Cette opinion n’est pas isolée. La revue American Review of Review de décembre 1926, s’exprime comme il suit :
« Si cet état de choses se prolonge il arrivera un jour où nous devrons posséder tout ce qui, en Europe, a quelque valeur. Nous détiendrons des hypothèques énormes sur les budgets nationaux de la France, de l’Allemagne, de l’Italie, de la Belgique et de la Pologne. De toute nécessité, la vie économique de ces pays devra converger sur les versements à faire aux Américains, et grâce à ces versements nous aurons de nouveaux moyens d’accentuer notre emprise sur les diverses nations européennes. Il est clair que l’on ne laisserait pas les choses arriver à ce point. L’Europe répudierait ses dettes ou entrerait en guerre.
L’Europe est aujourd’hui trop pauvre et trop faible, et elle a trop conscience de cette pauvreté et de cette faiblesse, pour songer même en rêve à entrer en guerre contre les États-Unis. Mais la haine d’où naît la guerre est là, tout entière. L’aigreur, la colère, le sentiment de l’injustice, l’impression d’une menace d’exploitation pour le présent et pour l’avenir sont tous éléments nettement existants. La conviction que nous avons profité des malheurs récents de l’Europe pour nous faire donner des hypothèques et que nous profitons de sa détresse actuelle pour étendre ces hypothèques à l’infini, est une conviction déjà établie largement, et en voie de se développer sans arrêt. »
L’avenir montrera sûrement qu’en pressurant l’Europe pour lui arracher le peu d’or qu’elle possède encore, l’Amérique n’a pas réalisé du tout une fructueuse opération.
Pendant que le nouveau monde, par suite des fatalités de l’évolution moderne, devient de plus en plus hostile au vieux continent, ce dernier lutte péniblement pour tâcher d’unir les divers peuples de l’Europe et aplanir les dissensions qui les séparent.
On sait que les stipulations du traité de Versailles inspirées par le président Wilson ont complètement bouleversé la structure de l’Europe. La Pologne, séparée de la Russie, a été constituée en république ; l’antique monarchie autrichienne découpée en fragments : Tchécoslovaquie, Yougoslavie, Hongrie, etc.
L’application du principe des nationalités a porté au paroxysme les nationalismes endormis.
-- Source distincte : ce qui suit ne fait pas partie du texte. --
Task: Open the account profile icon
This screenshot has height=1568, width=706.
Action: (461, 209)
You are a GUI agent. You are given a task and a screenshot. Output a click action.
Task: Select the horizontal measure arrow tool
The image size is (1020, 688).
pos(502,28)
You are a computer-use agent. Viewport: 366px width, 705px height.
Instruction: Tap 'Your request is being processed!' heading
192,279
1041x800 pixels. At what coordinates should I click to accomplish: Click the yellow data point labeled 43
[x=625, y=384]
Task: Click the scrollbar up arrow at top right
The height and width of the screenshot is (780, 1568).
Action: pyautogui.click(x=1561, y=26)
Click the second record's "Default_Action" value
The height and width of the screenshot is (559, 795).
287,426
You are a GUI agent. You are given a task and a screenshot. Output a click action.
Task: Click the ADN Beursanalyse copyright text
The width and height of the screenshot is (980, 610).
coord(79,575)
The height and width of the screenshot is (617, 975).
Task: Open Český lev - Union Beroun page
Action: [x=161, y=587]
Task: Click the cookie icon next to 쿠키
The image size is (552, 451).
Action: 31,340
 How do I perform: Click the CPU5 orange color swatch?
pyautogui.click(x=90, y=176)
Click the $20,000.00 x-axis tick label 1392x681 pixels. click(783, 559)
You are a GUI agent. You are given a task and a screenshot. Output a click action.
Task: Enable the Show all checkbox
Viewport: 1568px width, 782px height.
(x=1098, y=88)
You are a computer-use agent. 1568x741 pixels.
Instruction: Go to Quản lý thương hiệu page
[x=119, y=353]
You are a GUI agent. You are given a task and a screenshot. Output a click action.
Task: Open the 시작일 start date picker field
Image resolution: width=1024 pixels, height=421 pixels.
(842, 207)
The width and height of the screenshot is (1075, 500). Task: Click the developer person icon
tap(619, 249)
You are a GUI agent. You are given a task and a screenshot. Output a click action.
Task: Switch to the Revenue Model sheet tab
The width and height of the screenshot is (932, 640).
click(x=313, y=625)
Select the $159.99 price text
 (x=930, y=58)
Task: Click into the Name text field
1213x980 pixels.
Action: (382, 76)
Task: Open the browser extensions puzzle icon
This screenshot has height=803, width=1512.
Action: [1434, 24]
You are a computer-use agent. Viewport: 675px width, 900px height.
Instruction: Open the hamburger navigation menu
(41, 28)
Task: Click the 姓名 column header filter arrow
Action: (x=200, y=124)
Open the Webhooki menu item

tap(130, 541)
Les Balkaniques sont tout prêts à recommencer les luttes séculières qui ont coûté si cher à l’Europe. L’Autriche, ruinée par son isolement, demande son annexion à l’Allemagne ; l’Italie veut s’agrandir dans la Méditerranée aux dépens de ses voisins. Des causes de conflit grandissent partout.
Aveuglés par des haines séculaires, les peuples européens n’arrivent pas à s’entendre et dépensent en armements coûteux les derniers vestiges de leur ancienne richesse. Les partis politiques se disputent avec fureur pour réaliser leurs chimères ; la jalousie, l’envie et la haine dominent l’Europe d’aujourd’hui. Comment réaliser des progrès avec la persistance de tels sentiments ?
Les États européens n’échapperont pourtant à la ruine qui les menace qu’en arrivant à s’unir industriellement et commercialement pour fonder le bloc européen dont un homme d’État illustre ébaucha à Locarno les contours. Prospérer en s’unissant ou périr dans les dissensions : tel est le dilemme qui se pose aujourd’hui.